Exercise brief = Pick up the blog post on whether students are customers at the point where it stops, and continue it in the same voice.

Text under study =
Sunday, March 19, 2006

Customers: (who) are they really?

What do we mean when we say that our students are our ‘customers’? It this simply a metaphor or are we really talking about a contracted for service?

If we buy something we may ask the manufacturer to change the product, but does the manufacturer have an obligation to do as we say? What are our ‘rights’ as customers; what are the manufacturer’s obligations? Could we, as customers, vote with our feet and simply take our business elsewhere?On expertise:For example, suppose I were to hire a licensed contractor to build an extension to my house, and he was in the process of installing the ¾ inch plywood in the roof. If I asked him to use ¼ inch instead (as this would be considerably cheaper) should he do as I ask because I am the customer?

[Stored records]
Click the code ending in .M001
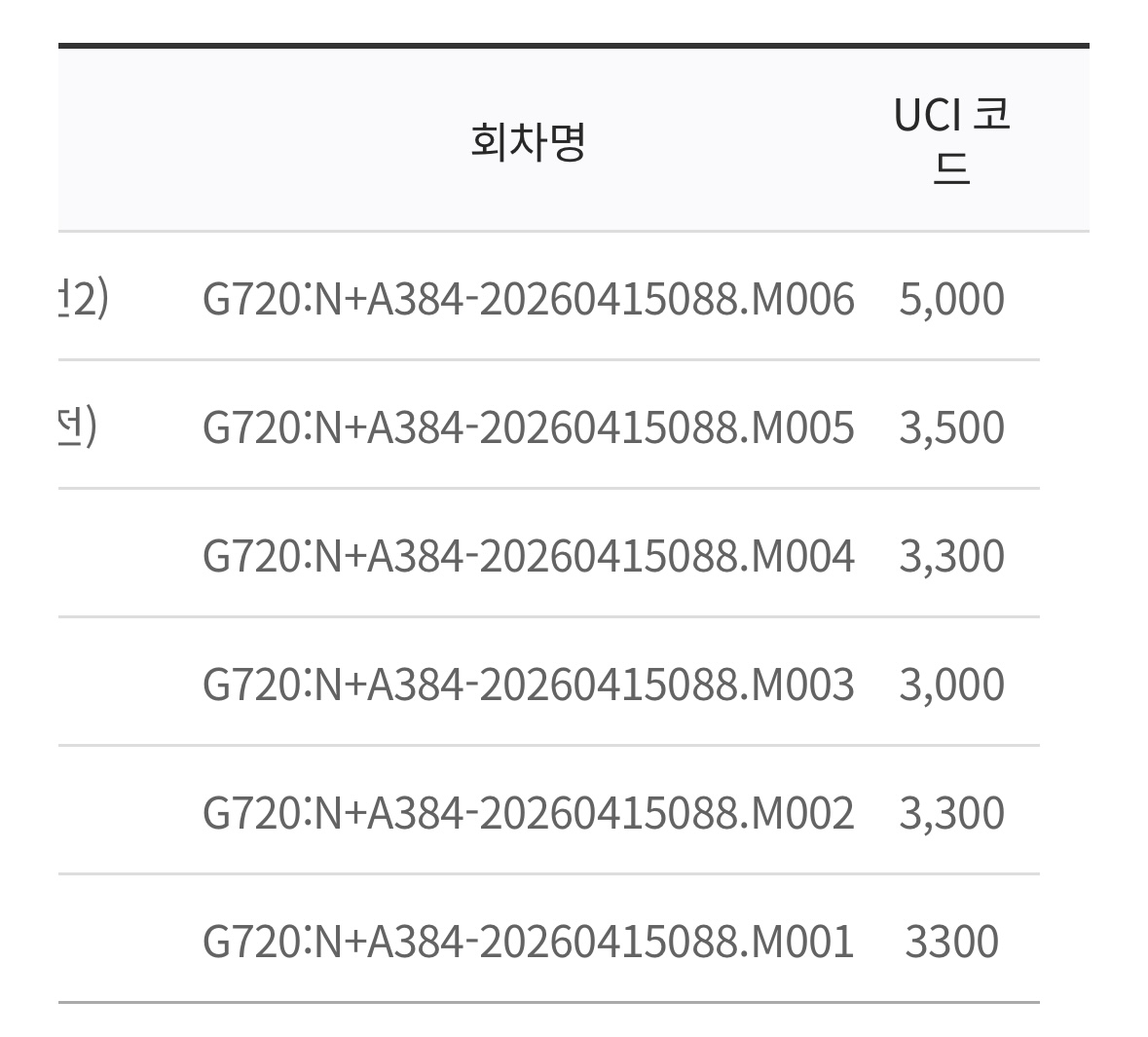Image resolution: width=1148 pixels, height=1037 pixels. (528, 942)
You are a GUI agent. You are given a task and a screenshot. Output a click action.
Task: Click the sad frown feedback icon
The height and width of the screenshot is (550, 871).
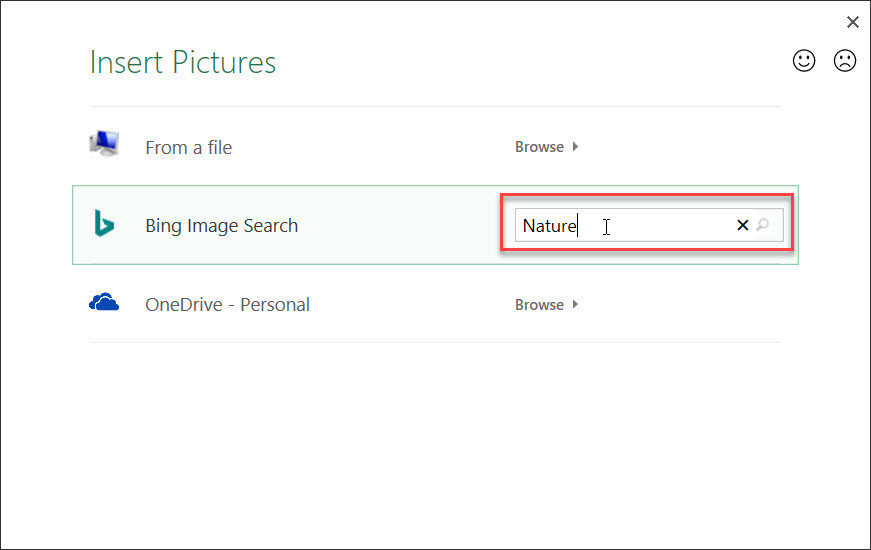[x=845, y=61]
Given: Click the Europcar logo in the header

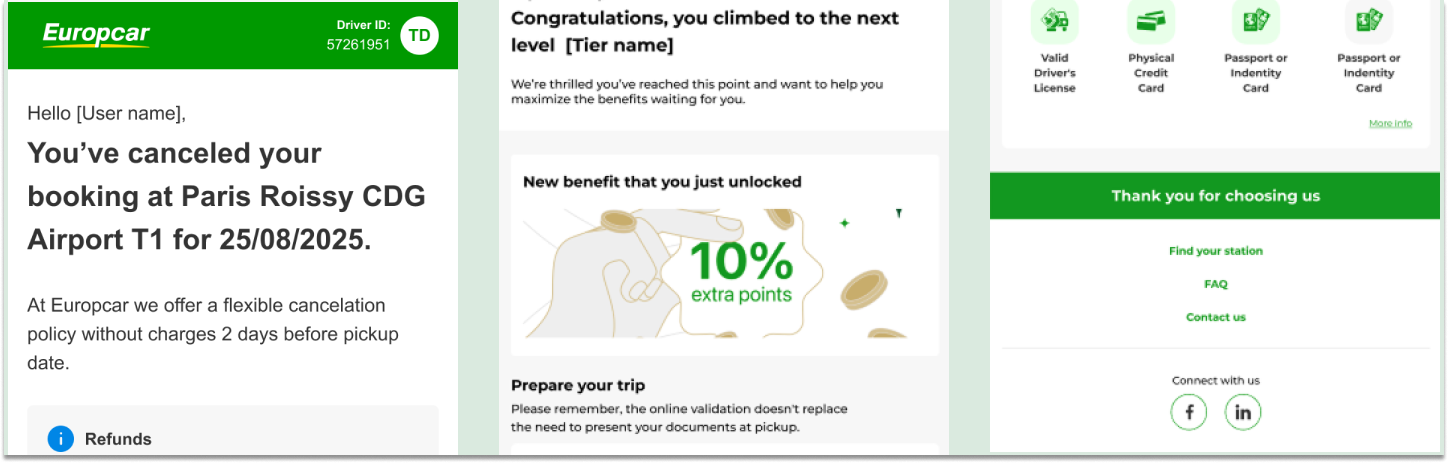Looking at the screenshot, I should pos(96,35).
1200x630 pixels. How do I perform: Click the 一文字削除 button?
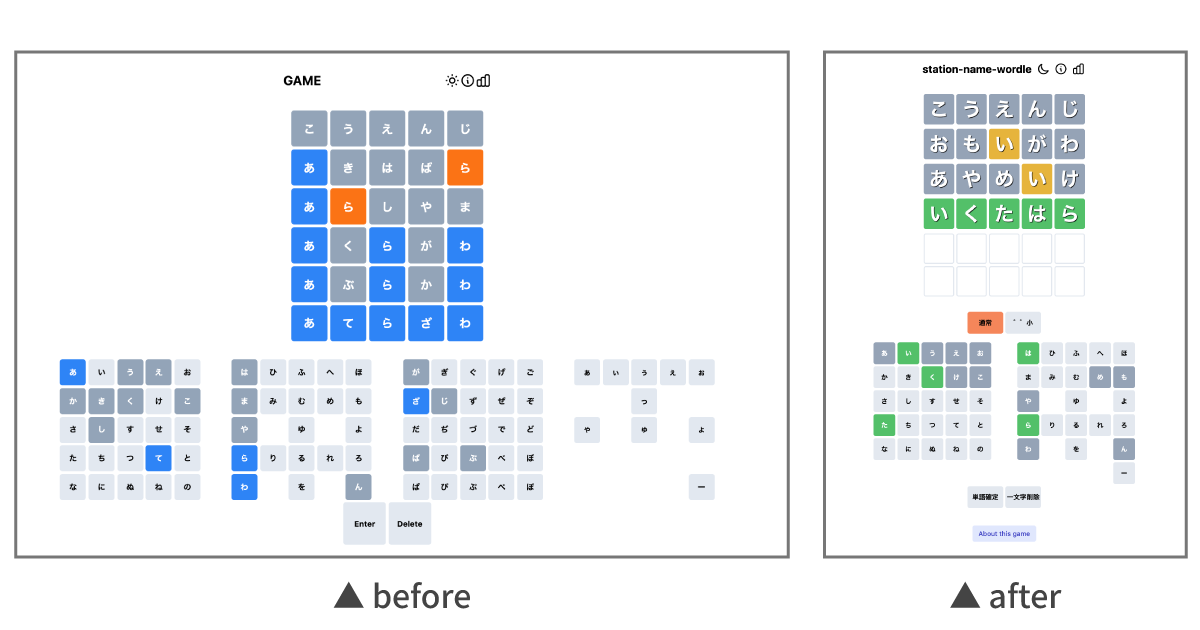[x=1023, y=497]
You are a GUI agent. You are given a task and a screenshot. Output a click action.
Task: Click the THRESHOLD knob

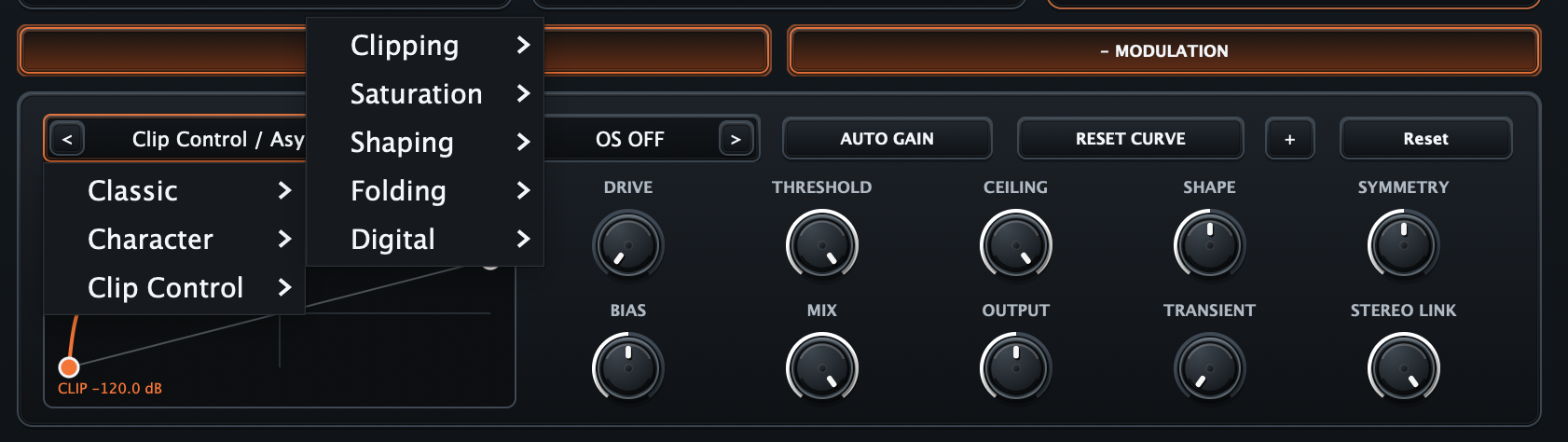click(x=822, y=245)
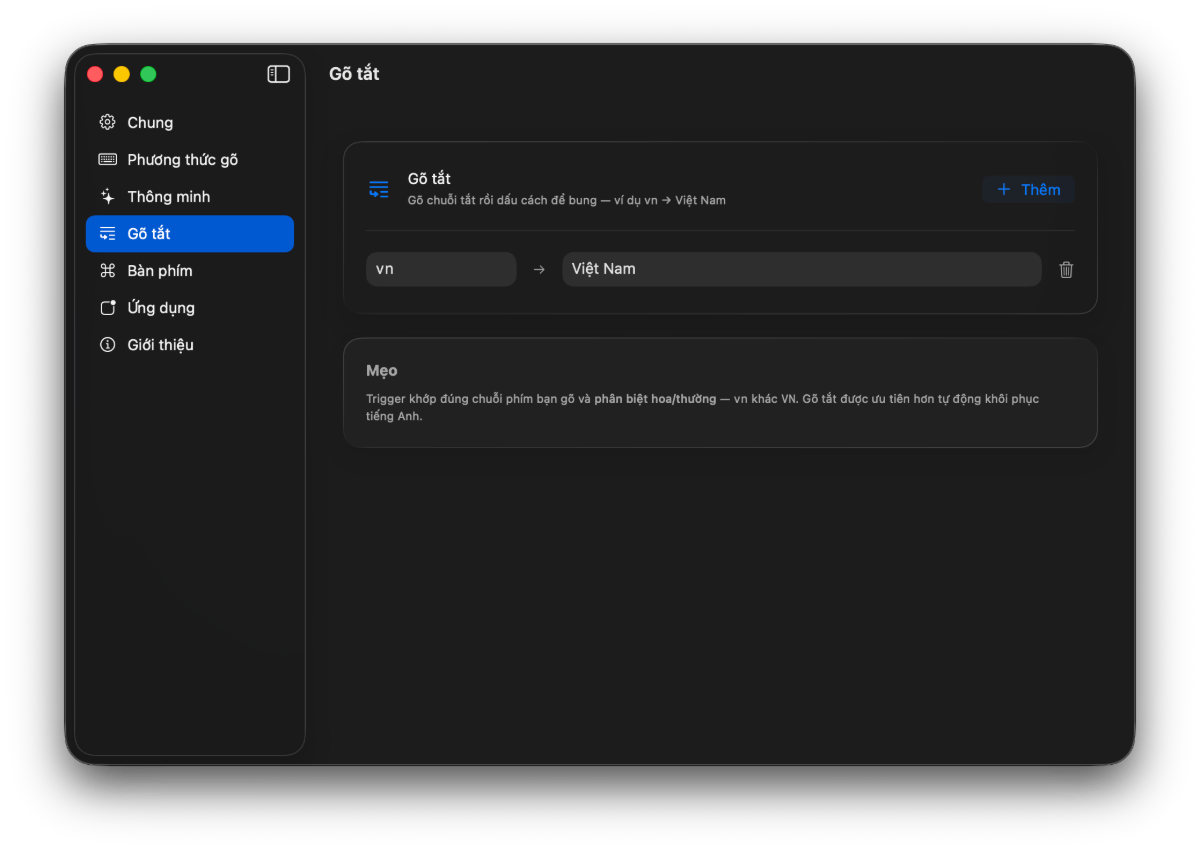Toggle the sidebar panel icon
Viewport: 1200px width, 851px height.
[x=279, y=74]
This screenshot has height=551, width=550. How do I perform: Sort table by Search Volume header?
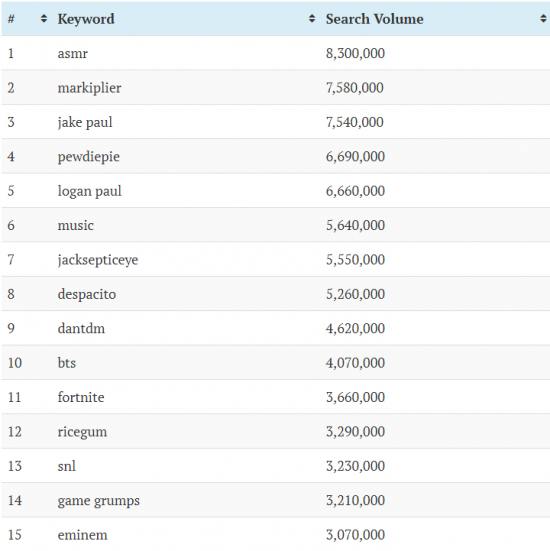[375, 19]
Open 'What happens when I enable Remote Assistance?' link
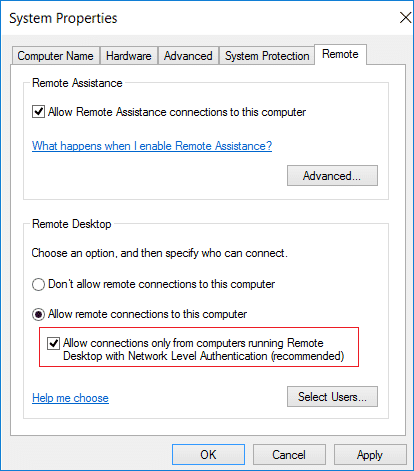Image resolution: width=414 pixels, height=471 pixels. (152, 146)
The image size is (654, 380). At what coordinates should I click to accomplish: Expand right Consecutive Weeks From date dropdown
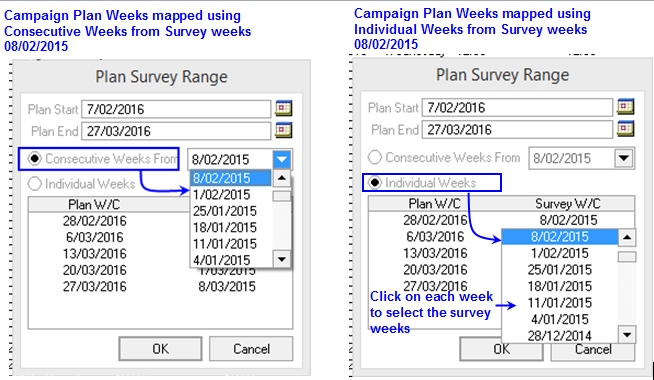pyautogui.click(x=624, y=158)
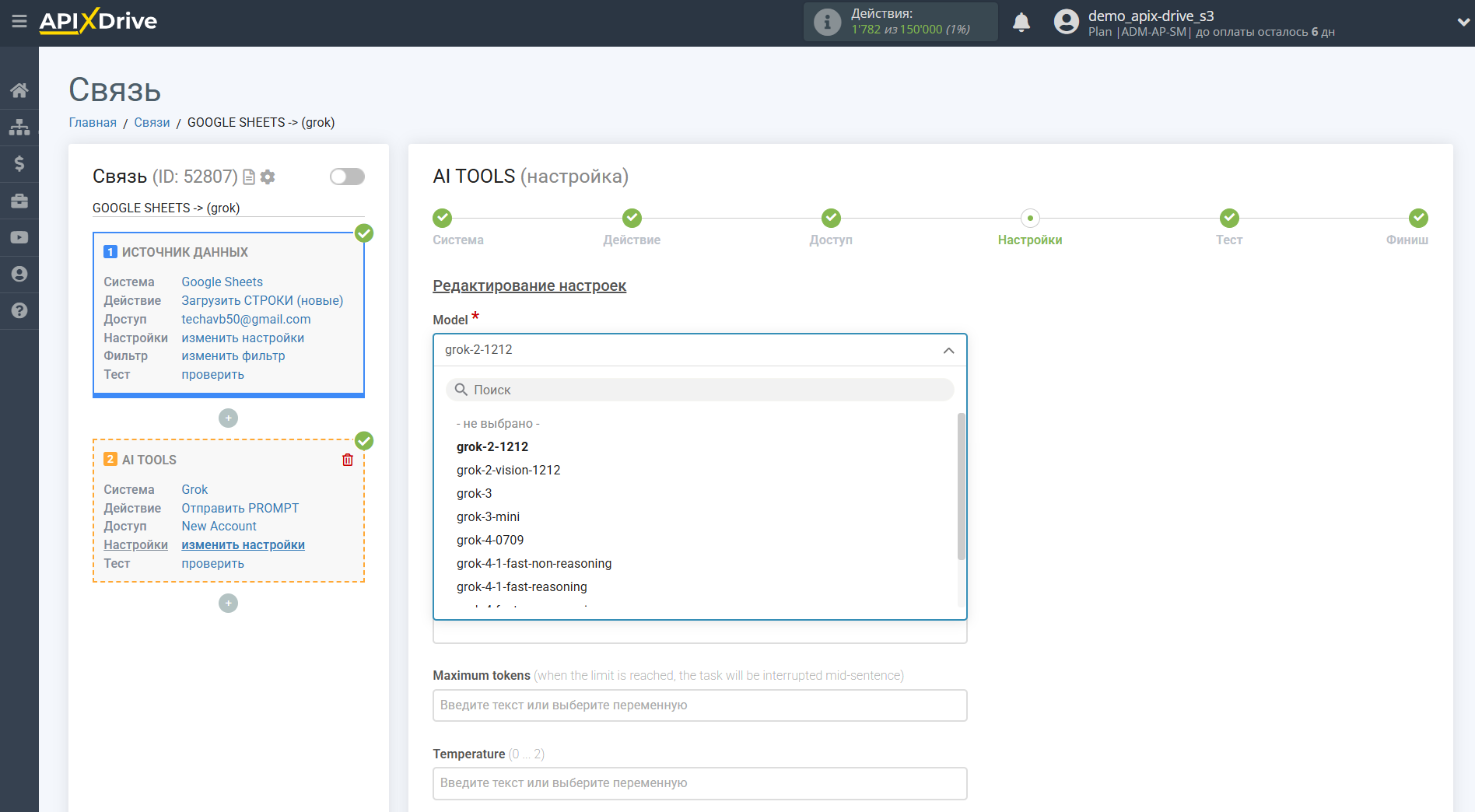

Response =
On sharing:

When we buy something, does is matter how much who else is footing the bill? If a friend pays 80% of your gym subscription because she thinks you should get fit, how will she feel if you go to the gym every week but eat doughnuts instead of working out? Would she be happy if you were to ask the gym owner to take out all the exercise equipment and put in armchairs instead? Should the gym owner do so if all his customers asked for armchairs? And if he did, would your friend consider her money had been well spent? Continuing in the fitness metaphor, should your personal trainer accede to your request to ‘lighten up’; that twenty reps is too hard, and perhaps you should only do should 5 instead? What about the fact that the equipment is falling apart or uncomfortable, or that there is a new type of machine that the gym might consider acquiring?

On externalities:

Many of us think hamburgers and French fries are tasty. Is it so wrong to eat nothing but burgers and fries (even when our grandmothers warned us repeatedly to eat our greens)? Does is matter that a diet of burgers could lead to most hamburger consumers dying at the age of 45? Or worse yet, being hospitalized for the last 20 years of their lives at the expense of those who ate lettuce and carrots and who are fit and healthy?

I propose no answers here — you are most welcome to respond — but simply raise some question as we think about our role as educators, as producers, custodians and disseminators of knowledge.